На ней печальным отпечатком (ах, какая аллитерация-аберрация-прострация!) лет лет лет, прошедших в упадочном стиле, розовели воспаленной припухлостью
подагрические суставы. О, гордость Ирины, утонченная маленькая ручка с изящными, не слишком длинными, но нежно-чувственными пальцами,
для которых всегда было трудно подобрать кольцо по размеру – слишком тонкие для всеобщей усредненности ювелирного производства, слишком изысканные для
его пошлого ширпотребного стандарта. Закругленные ноготки, выраставшие прежде до умопомрачительной длины, не делавшие, однако, ручку хищной,
лишь добавлявшие ей некоего артистизма в стиле «я так задумчива и беззащитна», никогда не ломались, ибо не знали контакта с химическими средствами
для мытья ванн, посуды и унитазов.
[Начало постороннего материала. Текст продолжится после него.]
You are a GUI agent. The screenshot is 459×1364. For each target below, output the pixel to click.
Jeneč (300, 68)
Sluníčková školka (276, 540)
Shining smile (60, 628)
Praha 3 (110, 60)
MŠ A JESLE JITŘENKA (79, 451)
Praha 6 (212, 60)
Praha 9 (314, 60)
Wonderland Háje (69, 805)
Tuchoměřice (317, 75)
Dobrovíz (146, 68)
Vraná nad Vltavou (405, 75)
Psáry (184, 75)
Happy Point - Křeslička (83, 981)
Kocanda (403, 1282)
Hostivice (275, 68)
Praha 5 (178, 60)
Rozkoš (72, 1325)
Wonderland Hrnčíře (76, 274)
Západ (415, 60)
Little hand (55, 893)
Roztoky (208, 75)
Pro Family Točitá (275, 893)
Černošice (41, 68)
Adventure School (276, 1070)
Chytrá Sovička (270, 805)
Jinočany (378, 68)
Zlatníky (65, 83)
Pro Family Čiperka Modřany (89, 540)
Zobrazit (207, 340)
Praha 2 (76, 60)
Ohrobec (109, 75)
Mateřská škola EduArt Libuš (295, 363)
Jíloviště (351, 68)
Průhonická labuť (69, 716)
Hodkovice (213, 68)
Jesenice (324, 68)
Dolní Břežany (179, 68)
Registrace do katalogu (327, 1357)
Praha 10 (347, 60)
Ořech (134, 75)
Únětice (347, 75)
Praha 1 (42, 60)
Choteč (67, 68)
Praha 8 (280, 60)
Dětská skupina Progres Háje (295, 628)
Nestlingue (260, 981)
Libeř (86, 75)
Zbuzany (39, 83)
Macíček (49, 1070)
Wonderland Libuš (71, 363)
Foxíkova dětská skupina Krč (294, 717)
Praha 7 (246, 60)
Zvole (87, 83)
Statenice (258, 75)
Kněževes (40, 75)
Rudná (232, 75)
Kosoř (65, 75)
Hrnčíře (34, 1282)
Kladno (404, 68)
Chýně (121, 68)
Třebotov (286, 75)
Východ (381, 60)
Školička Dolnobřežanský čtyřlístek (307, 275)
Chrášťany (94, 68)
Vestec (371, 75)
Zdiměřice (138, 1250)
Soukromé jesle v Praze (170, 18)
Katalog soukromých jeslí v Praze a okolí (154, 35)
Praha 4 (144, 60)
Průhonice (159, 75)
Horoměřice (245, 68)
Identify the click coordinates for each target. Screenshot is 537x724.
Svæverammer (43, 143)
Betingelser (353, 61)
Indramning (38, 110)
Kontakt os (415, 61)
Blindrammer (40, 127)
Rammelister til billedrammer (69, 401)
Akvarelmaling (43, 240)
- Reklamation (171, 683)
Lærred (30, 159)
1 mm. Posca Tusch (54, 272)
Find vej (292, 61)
Ручка, ласкавшая не один пенис, заглядывавшая по лесбийской прихоти в мужские промежности, дававшая пощечины
(обидная несправедливость – сдачу получала ни в чем не повинная щека).
Ах, ручка, ручка, что же с тобою сталось? – старость, старость. Декаданс, но не упоительно-романтический лилово-черный бархат занавеса смерти,
а упадок фонтана чувств и желаний. Упал. Опал. Ушел под землю, вколоченный туда упорными мозговыми усилиями постичь неуловимую сущность бытия
(вместо поисков его невыносимой легкости). Накрылся медным тазом под давлением железной воли выжить, выдюжить, победить (вместо пустоты его невыносимой легкости).
Засох под мертвящим зноем страстей по добродетели (вместо серебра его невыносимой легкости). Химера.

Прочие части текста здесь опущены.